[Stored data]
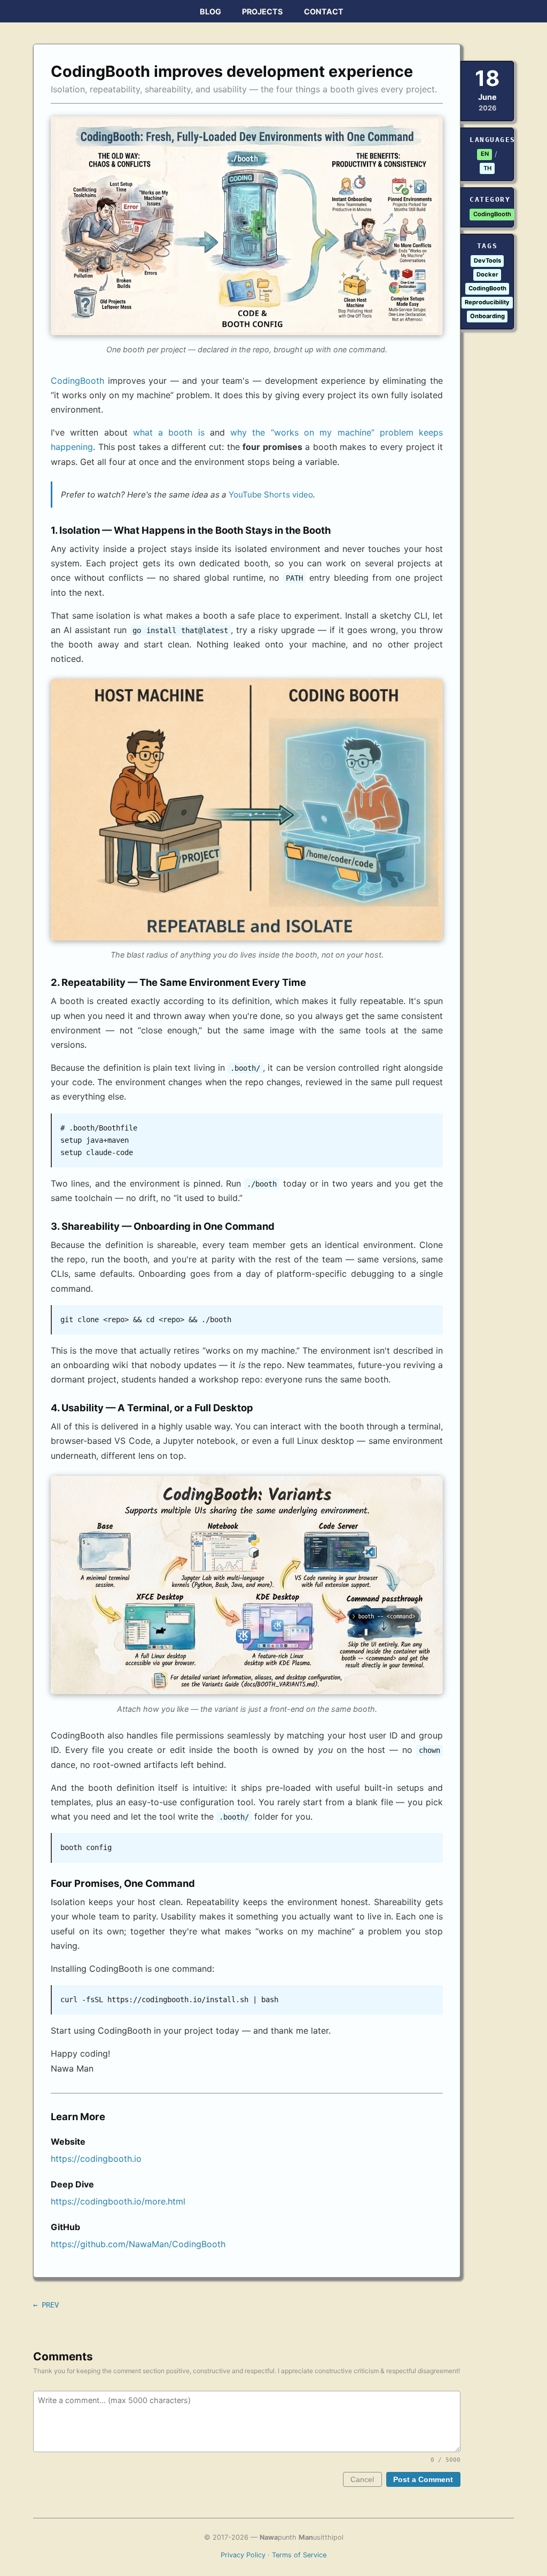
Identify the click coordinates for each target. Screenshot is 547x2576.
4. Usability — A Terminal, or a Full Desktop (152, 1407)
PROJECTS (262, 11)
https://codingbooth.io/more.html (118, 2201)
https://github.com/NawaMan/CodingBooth (138, 2244)
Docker (487, 274)
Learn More (78, 2116)
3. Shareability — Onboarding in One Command (163, 1226)
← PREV (46, 2305)
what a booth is (169, 432)
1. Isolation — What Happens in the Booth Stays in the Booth (191, 530)
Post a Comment (423, 2480)
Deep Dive (72, 2184)
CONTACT (323, 11)
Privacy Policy (243, 2555)
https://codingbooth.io (96, 2158)
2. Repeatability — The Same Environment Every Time (178, 982)
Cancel (362, 2480)
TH (487, 168)
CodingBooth (77, 380)
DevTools (487, 260)
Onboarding (487, 316)
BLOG (210, 11)
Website (68, 2141)
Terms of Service (299, 2555)
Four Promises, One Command (123, 1883)
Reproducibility (487, 302)
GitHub (65, 2227)
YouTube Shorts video (271, 494)
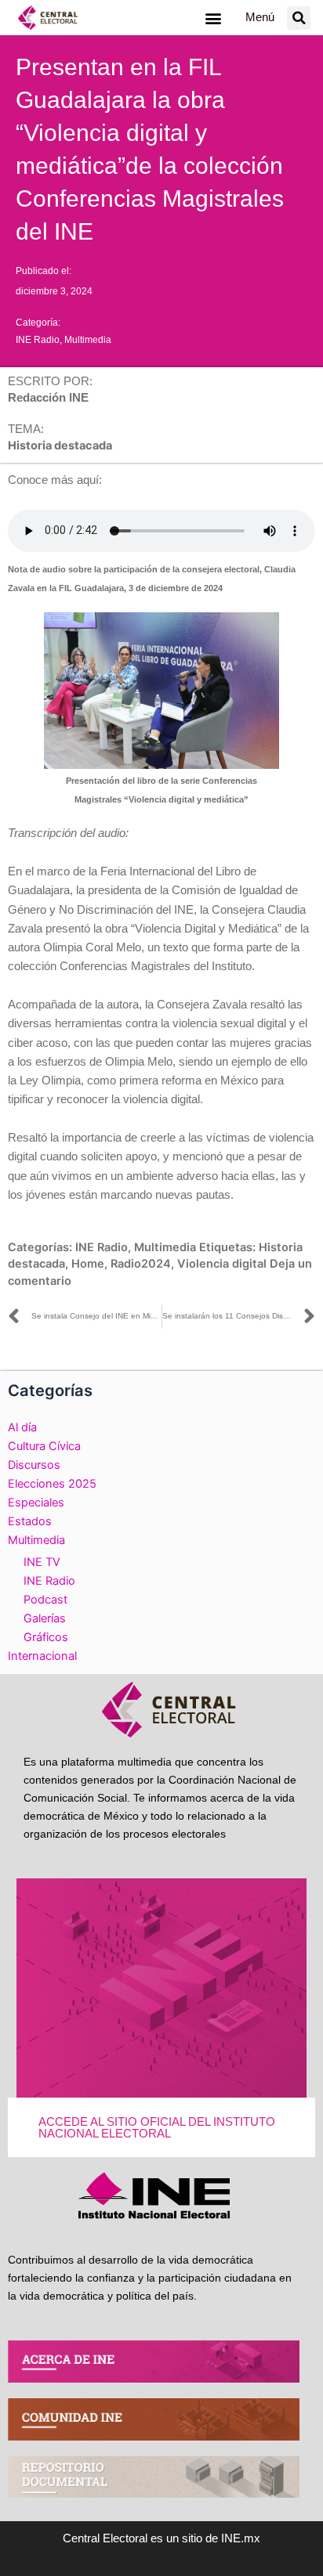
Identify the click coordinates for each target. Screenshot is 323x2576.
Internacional (42, 1656)
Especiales (36, 1502)
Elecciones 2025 (52, 1484)
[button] (213, 18)
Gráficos (46, 1637)
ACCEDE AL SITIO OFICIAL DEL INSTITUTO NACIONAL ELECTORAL (156, 2128)
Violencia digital (222, 1264)
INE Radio (38, 339)
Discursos (34, 1465)
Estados (30, 1521)
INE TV (42, 1562)
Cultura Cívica (44, 1446)
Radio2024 (141, 1264)
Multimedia (87, 339)
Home (87, 1264)
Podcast (45, 1600)
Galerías (45, 1618)
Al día (22, 1427)
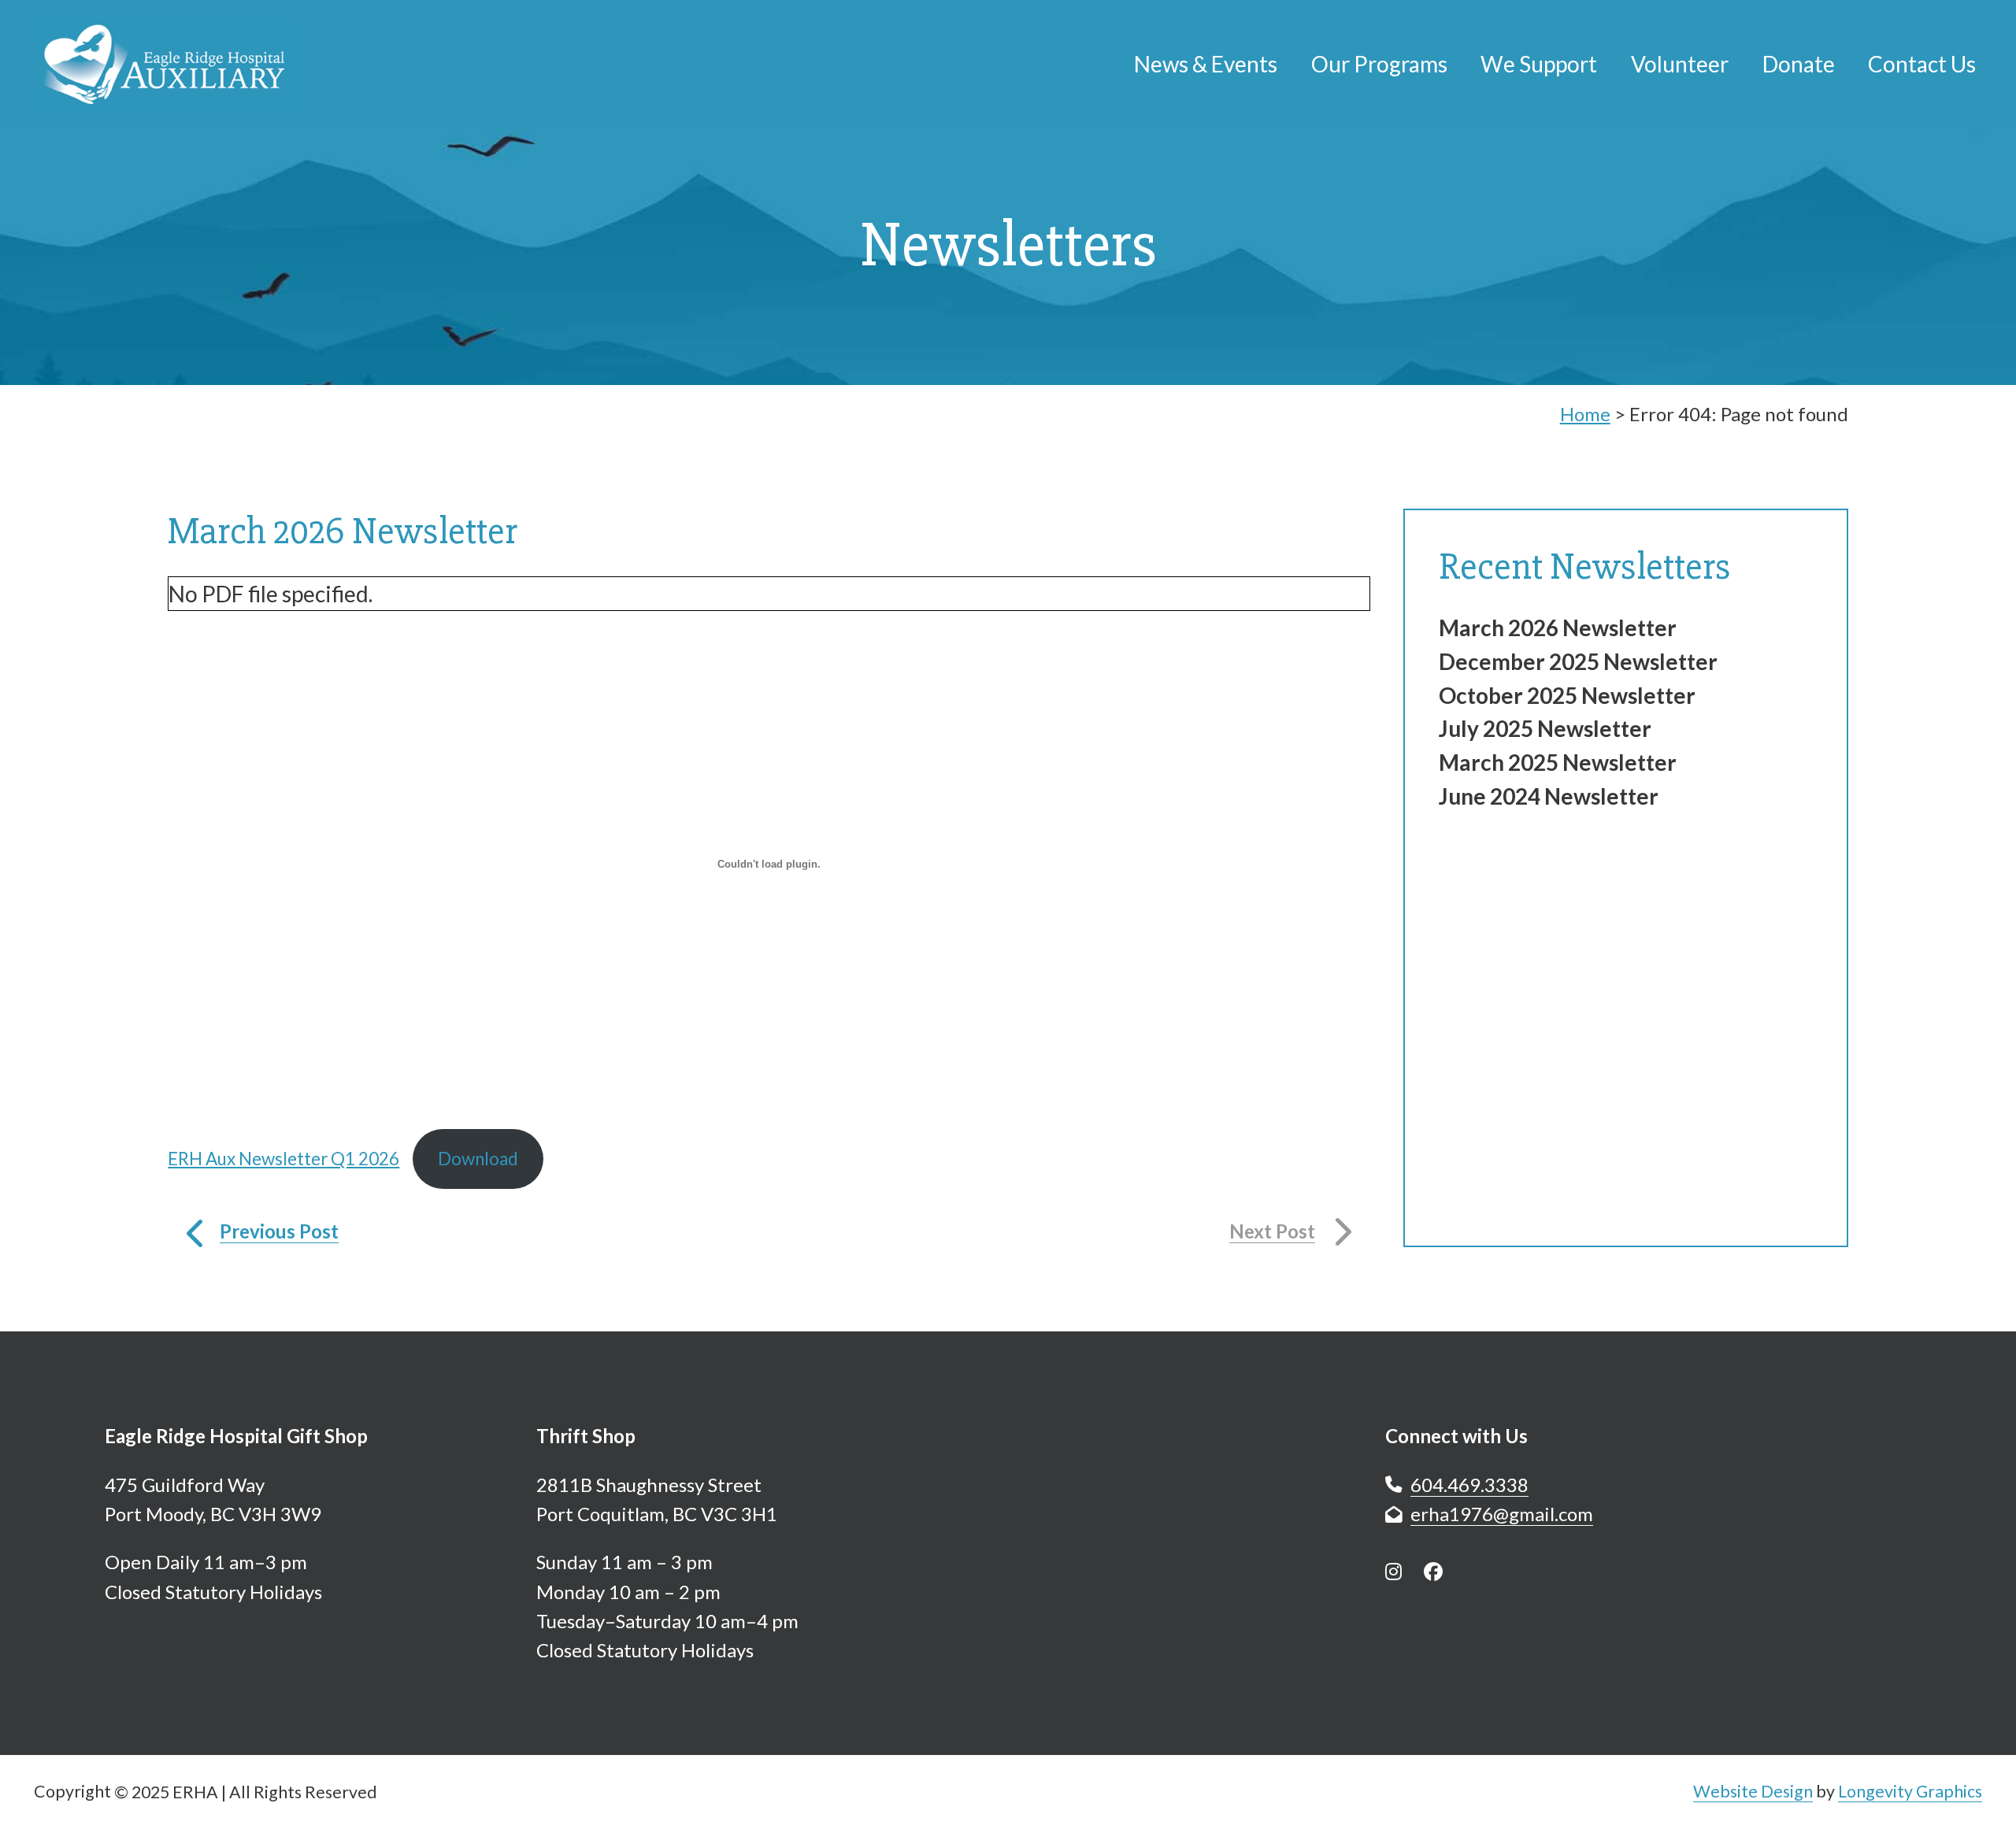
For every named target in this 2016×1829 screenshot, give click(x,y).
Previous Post (279, 1231)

Exercise goal = What is needed is an exact copy of the lines from the line with "TH (487, 168)" to the end of the data above, both included, without any pictures.

Finished exercise =
TH (487, 168)
CodingBooth (77, 380)
DevTools (487, 260)
Onboarding (487, 316)
BLOG (210, 11)
Website (68, 2141)
Terms of Service (299, 2555)
Four Promises, One Command (123, 1883)
Reproducibility (487, 302)
GitHub (65, 2227)
YouTube Shorts video (271, 494)
Identify the click coordinates for each target. Screenshot is 323x2576.
Internacional (42, 1656)
Especiales (36, 1502)
Elecciones 2025 (52, 1484)
[button] (213, 18)
Gráficos (46, 1637)
ACCEDE AL SITIO OFICIAL DEL INSTITUTO NACIONAL ELECTORAL (156, 2128)
Violencia digital (222, 1264)
INE Radio (38, 339)
Discursos (34, 1465)
Estados (30, 1521)
INE TV (42, 1562)
Cultura Cívica (44, 1446)
Radio2024 (141, 1264)
Multimedia (87, 339)
Home (87, 1264)
Podcast (45, 1600)
Galerías (45, 1618)
Al día (22, 1427)
For every named target in this 2016×1829 screenshot, give click(x,y).
Previous Post (279, 1231)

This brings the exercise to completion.